Exercise directions :: Please give back the lines from the line containing "Task: Zoom in using the plus magnifier" through the end of the listing below, exactly as written and without pictures.

Task material ::

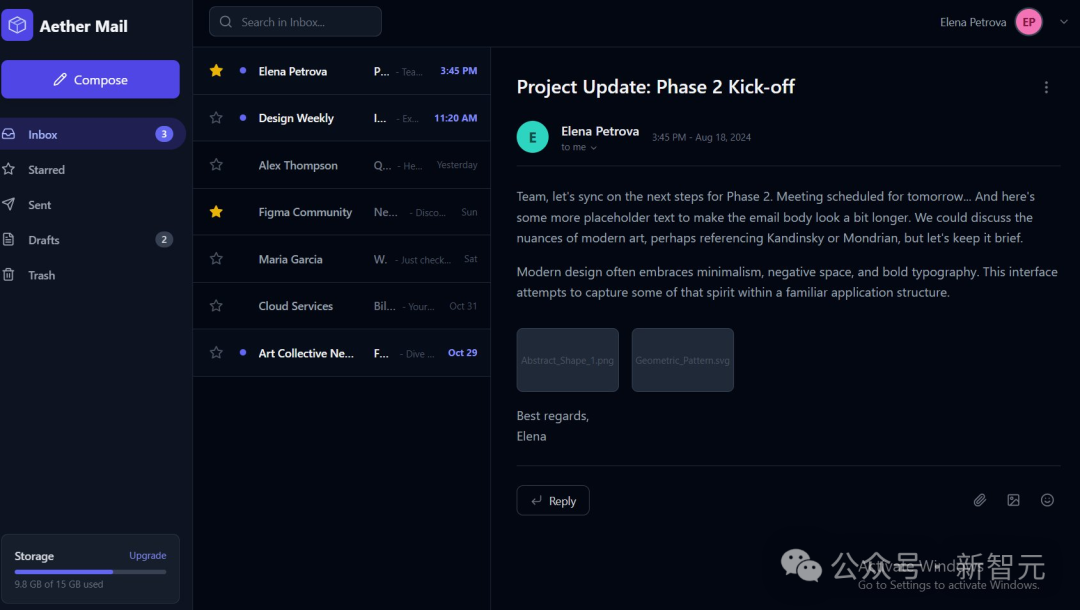Click the Sent paper plane icon
Image resolution: width=1080 pixels, height=610 pixels.
pyautogui.click(x=8, y=204)
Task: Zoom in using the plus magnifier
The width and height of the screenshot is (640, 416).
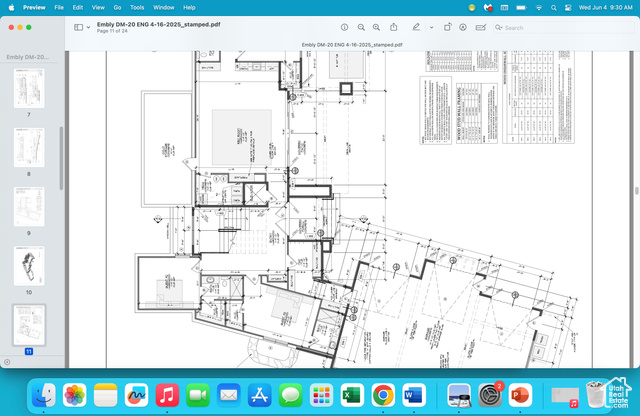Action: click(376, 27)
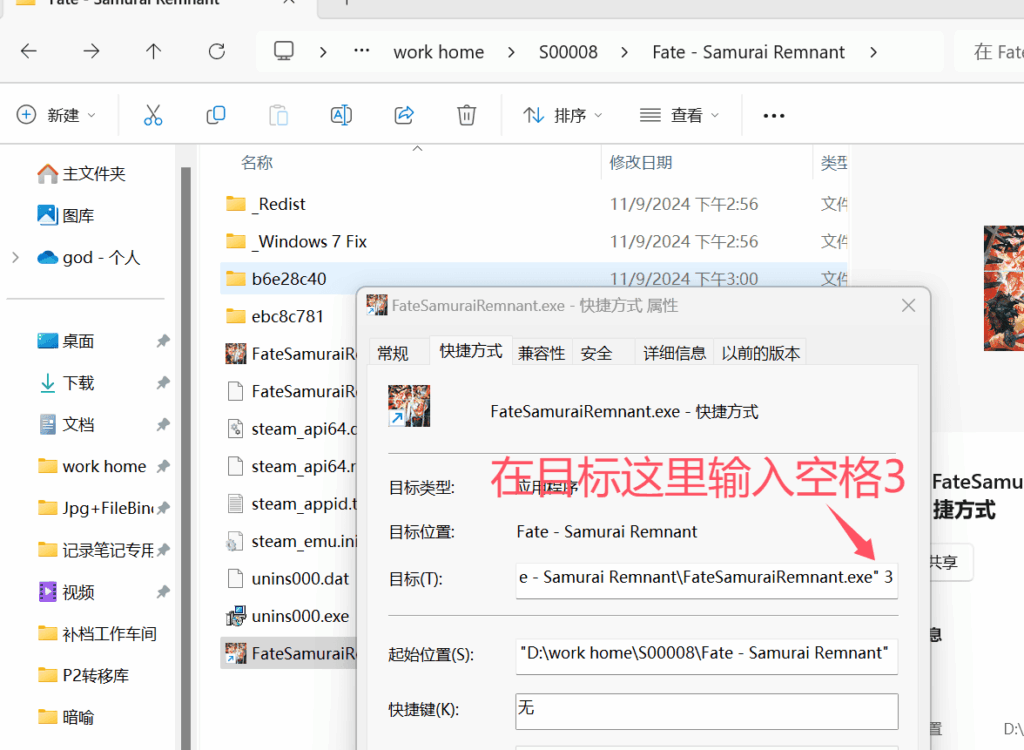Click the 目标(T) target input field

[x=706, y=579]
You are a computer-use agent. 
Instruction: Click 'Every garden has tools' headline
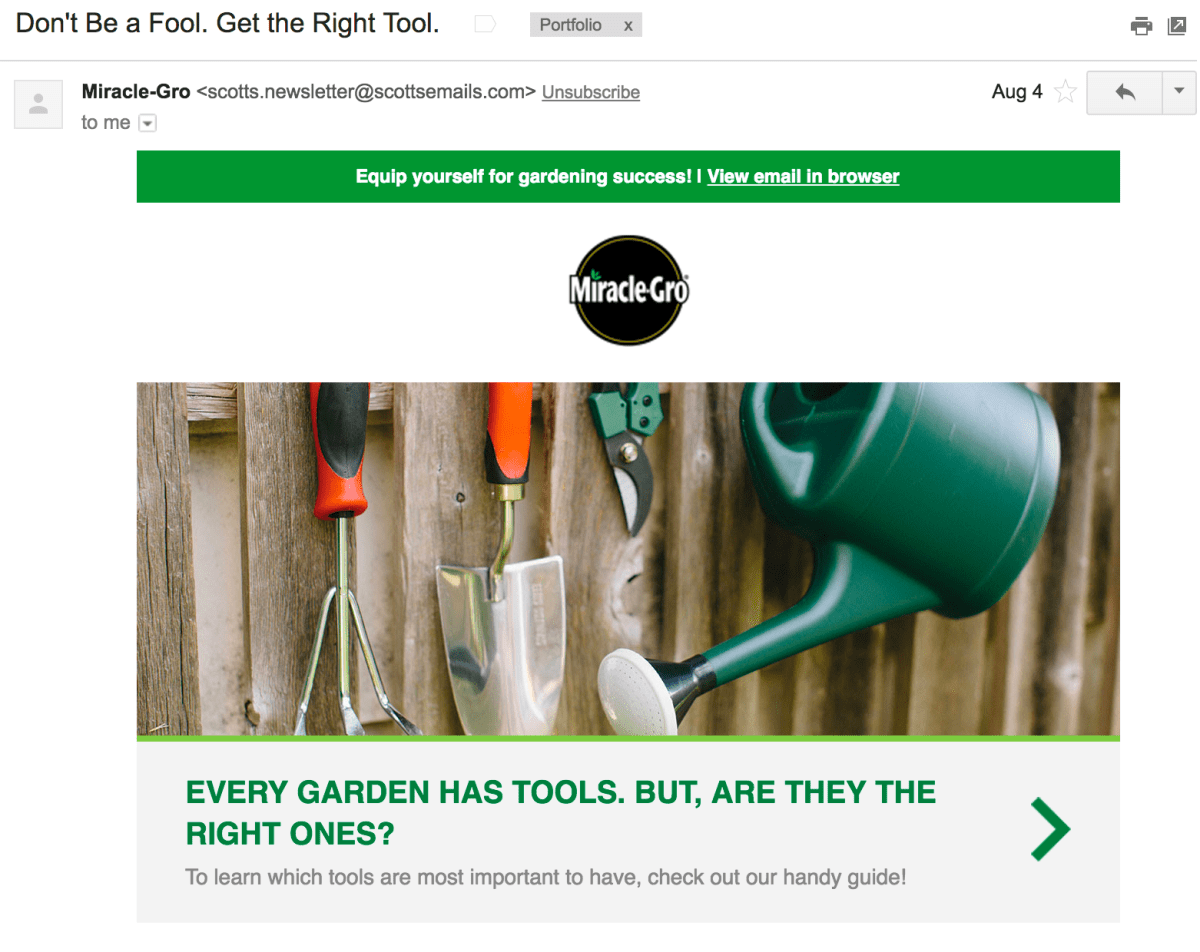[x=561, y=812]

Task response ::
Task: Zoom in using the plus magnifier
The width and height of the screenshot is (640, 416).
Action: click(376, 27)
Click the 目标(T) target input field

[x=706, y=579]
You are a computer-use agent. 
Instruction: Click 'Every garden has tools' headline
[x=561, y=812]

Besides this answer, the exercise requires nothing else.